Could you switch "coordinates" to "position" in every one of the items below, leave everything else unchanged, and omit the pictures from your answer?

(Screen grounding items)

----

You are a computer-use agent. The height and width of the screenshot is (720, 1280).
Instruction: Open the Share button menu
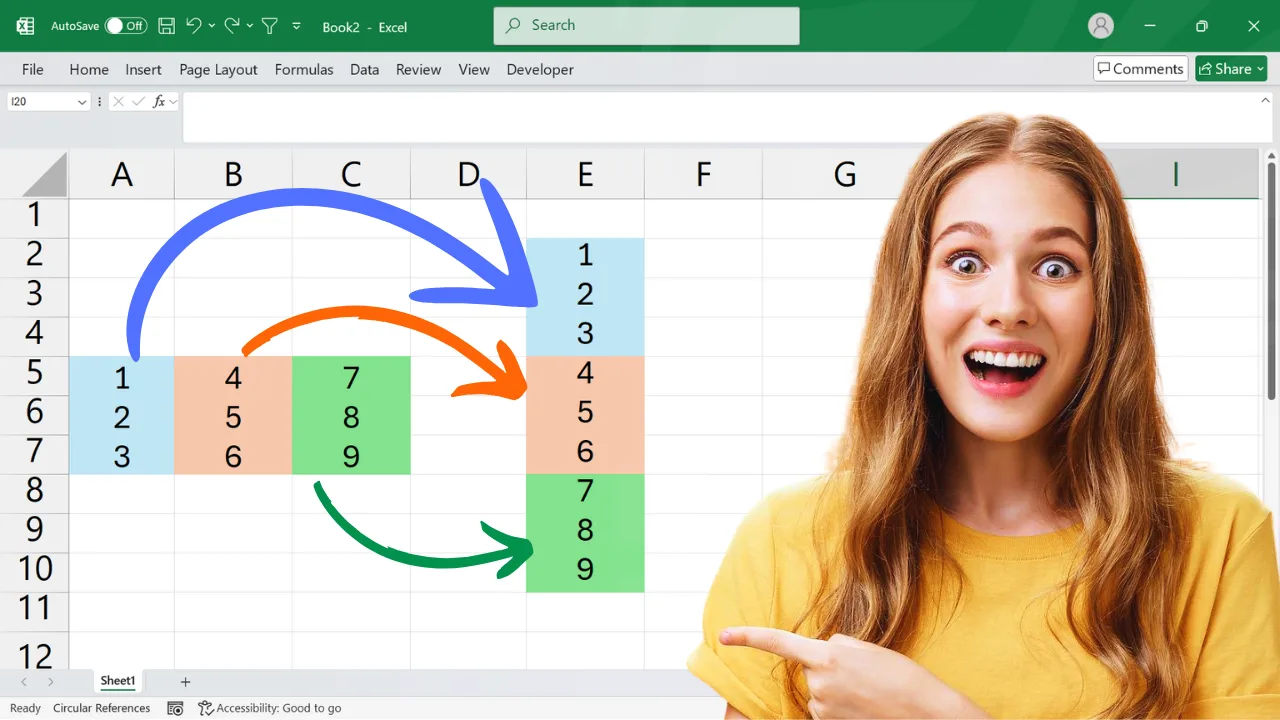(1231, 69)
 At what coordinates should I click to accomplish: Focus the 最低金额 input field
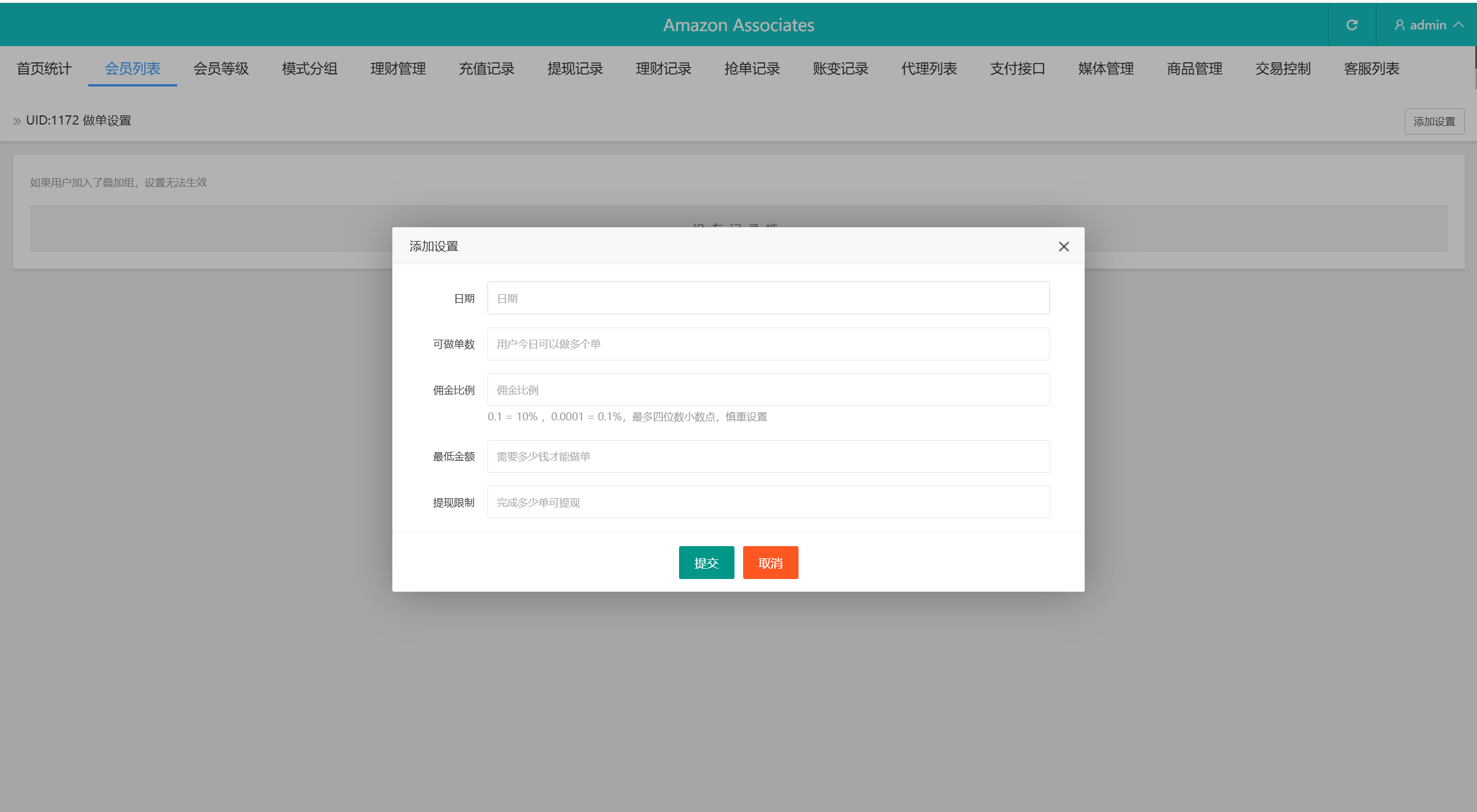[x=768, y=457]
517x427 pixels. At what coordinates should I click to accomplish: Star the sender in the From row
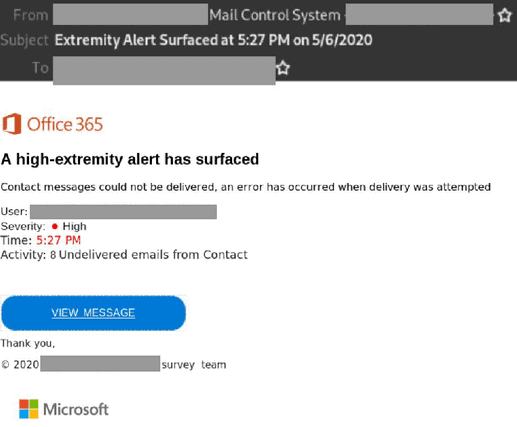[504, 15]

----

CORRECT OUTPUT:
You are a computer-use agent. The height and width of the screenshot is (720, 1280).
Instruction: Open the Share button menu
(1231, 69)
 At what position should I click to accomplish: Focus the 最低金额 input field
[x=768, y=457]
517x427 pixels. At what position should I click to accomplish: Star the sender in the From row
[504, 15]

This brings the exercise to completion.